For the first time in thirteen years, I put my hope into a prayer. Please, God. Please.
“She’s my reward,” Jeremiah says, wrapping a hand around my neck. “God’s w
ill be done.”
And just like that, fire sirens blare. Mom rushes at Jeremiah and tackles him to the ground as Max busts through the church doors, Cade at his side.
“The basement!” I shout. “They’re trapped in there!”
Jeremiah’s knife is at my mother’s throat, and blood trickles onto the blade. “Don’t hurt her!” I yank at my bound wrists, pulling, kicking, twisting, desperate to find freedom.
Cade rushes to the basement door, slides the wooden bar off, and pulls it open, and people rush out of the basement and toward the exit. The screams and cries fill the church as the fire engulfs it and smoke presses down on us.
“The children,” Amy says. She rushes to the basement door and helps Cade guide the panicked mob out the front door.
Max jumps over a burning church pew, racing toward me and the fire that creeps closer and closer to my legs. I can’t get my eyes off Mom. She pushes Jeremiah over, and his knife skids across the floor. Max sweeps it up and saws at the tie binding my wrists.
Jeremiah grabs a fistful of Mom’s hair and yanks her off and shoves her into the fire.
“No!” I scream, yanking one more time at the ties. I lunge forward, covering Mom’s body with my own as I roll us from the flames. Jeremiah hurdles himself toward us, but Max tackles him mid-leap.
“You will be punished for thwarting God’s will!” Jeremiah crows.
Max twists his hand behind his back. “I’ll show you God’s will, motherfucker.”
Thirty
Max
“Daddy!” Claire screeches as she runs through the front door and into my arms. “I missed you!”

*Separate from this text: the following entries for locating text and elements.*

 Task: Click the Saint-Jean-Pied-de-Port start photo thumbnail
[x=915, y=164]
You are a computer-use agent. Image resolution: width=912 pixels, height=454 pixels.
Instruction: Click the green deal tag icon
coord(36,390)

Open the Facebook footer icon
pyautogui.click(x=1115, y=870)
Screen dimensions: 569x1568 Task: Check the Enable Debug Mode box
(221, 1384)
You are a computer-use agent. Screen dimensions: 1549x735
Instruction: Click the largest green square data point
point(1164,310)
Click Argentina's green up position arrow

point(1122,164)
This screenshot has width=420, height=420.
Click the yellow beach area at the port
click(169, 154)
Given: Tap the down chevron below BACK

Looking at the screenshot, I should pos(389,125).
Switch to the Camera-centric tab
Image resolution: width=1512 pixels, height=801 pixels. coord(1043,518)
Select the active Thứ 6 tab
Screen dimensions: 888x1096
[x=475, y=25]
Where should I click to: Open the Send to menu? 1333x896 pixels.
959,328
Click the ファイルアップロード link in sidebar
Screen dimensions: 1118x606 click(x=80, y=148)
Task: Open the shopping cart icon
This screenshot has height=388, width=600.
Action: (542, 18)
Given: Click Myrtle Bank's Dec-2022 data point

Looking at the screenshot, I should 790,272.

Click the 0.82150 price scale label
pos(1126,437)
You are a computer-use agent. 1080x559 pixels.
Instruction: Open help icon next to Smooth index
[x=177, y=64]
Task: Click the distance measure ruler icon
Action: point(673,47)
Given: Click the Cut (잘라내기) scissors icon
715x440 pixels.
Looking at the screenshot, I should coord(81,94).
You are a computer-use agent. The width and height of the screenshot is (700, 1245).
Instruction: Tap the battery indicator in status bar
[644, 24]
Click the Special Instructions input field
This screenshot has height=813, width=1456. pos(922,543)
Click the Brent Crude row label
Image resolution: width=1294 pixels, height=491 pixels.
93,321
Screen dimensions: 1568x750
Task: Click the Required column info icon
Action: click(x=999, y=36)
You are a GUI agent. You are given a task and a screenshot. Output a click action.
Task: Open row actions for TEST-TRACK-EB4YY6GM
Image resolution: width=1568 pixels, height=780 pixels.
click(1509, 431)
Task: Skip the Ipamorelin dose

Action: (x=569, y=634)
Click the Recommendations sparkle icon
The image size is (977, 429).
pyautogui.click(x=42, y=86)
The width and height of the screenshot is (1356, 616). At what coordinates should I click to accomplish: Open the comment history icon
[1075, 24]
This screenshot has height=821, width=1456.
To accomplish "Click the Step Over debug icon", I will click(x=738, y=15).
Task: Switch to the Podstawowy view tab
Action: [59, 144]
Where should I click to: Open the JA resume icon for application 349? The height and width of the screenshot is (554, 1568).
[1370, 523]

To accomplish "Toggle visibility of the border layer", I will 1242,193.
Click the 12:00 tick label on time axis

I scoop her up off the floor and swing her through the air. It’s been less than a month and I swear she’s grown a ton. “I missed you too, Pumpkin,” I say into her hair. My throat is too full of emotion. She’s a piece of me, and having her home makes the whole world right itself. I can handle anything—any heartbreak, any psycho bad guy—as long as I have my daughter.